“Criminali come nell’Olocausto” Sea Watch vs UE e Salvini. Parole durissime della portavoce.

Ai microfoni di Circo Massimo, su Radio Capital, la portavoce della Sea Watch ha sferrato un attacco molto violento nei confronti dell’Unione Europea: “Ci stiamo macchiando di crimini pazzeschi, che ricordano l’olocausto.

“È grave che si pensi di pattugliare il Mediterraneo solo con gli aerei, per fare cosa? Per vedere le persone affogare in mare?”, tuona.

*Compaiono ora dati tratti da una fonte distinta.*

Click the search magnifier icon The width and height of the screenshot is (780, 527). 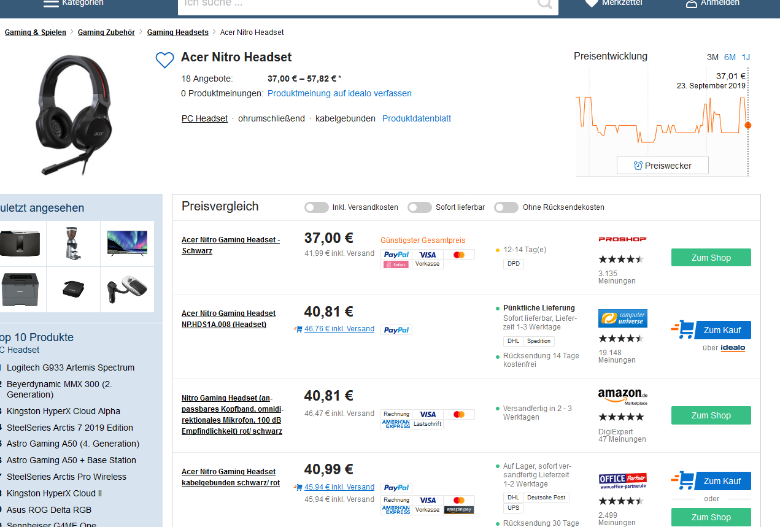point(544,4)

Tuttavia, sempre durante l’intervista, si vede costretta ad ammettere che le partenze sono diminuite da quando è stata sbarrata la strada alle Ong e, con esse, anche le morti.

Ma la portavoce sposta la sua attenzione sulla Libia, accusata di nascondere i decessi lungo le cost del Nord Africa: “Tutte le persone che non contiamo di qua probabilmente stanno soffrendo in Libia“.

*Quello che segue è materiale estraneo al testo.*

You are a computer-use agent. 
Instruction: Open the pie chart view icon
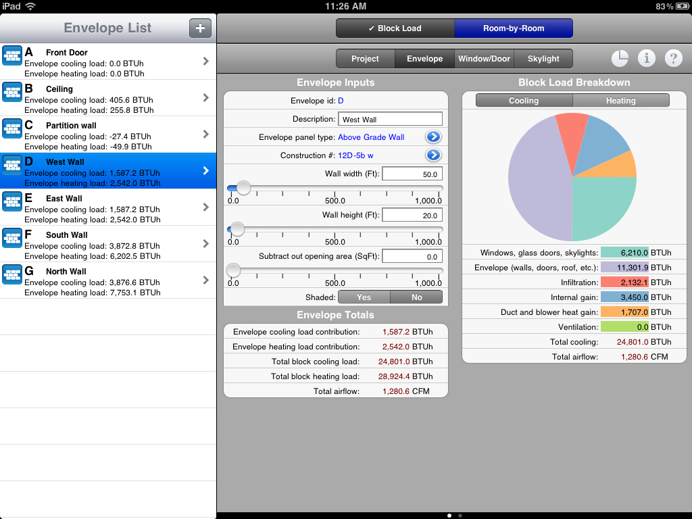point(620,59)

E prova a chiedere che le Ong tornino ad operare nel mar Mediterraneo tramite le dichiarazioni di Papa Francesco: “Non è la prima volta che il Papa si espone, speriamo questo porti a riflettere. Quello che noi percepiamo è che dia fastidio la presenza in mare di navi di organizzazioni civili e quindi persone non ricattabili, testimoni scomodi, perché possiamo testimoniare un sistema in atto proposto come soluzione dall’Europa che invece incrementa gli abusi sulle persone intercettate da parte della Libia. Sappiamo cosa succede ai migranti riportati in Libia”.

La Linardi non ha difficoltà a schierarsi con i violenti che hanno dirottato la petroliera turca: “È un chiaro segno di quello che siamo arrivati a vivere nei salvataggi di cui sono stata testimone ho visto persone che si sono buttate in mare preferendo affogare piuttosto che tornare in Libia”.

E a  proposito dell’ex ministro degli Interni spiega: “Fa riflettere che sia aperta una indagine contro ignoti nei giorni in cui eravamo bloccati in porto avevamo chiara la percezione che i rappresentati delle istituzioni locali non erano libere di prendere decisioni, era evidente che ci fossero ordini superiori”. “Intanto abbiamo fatto un ricorso alla corte europea dei diritti dell’uomo, per noi quelle persone sono state tenute in ostaggio deliberatamente, per noi la situazione è chiara. Ci dà speranza il fatto che la magistratura voglia indagare su queste condotte”.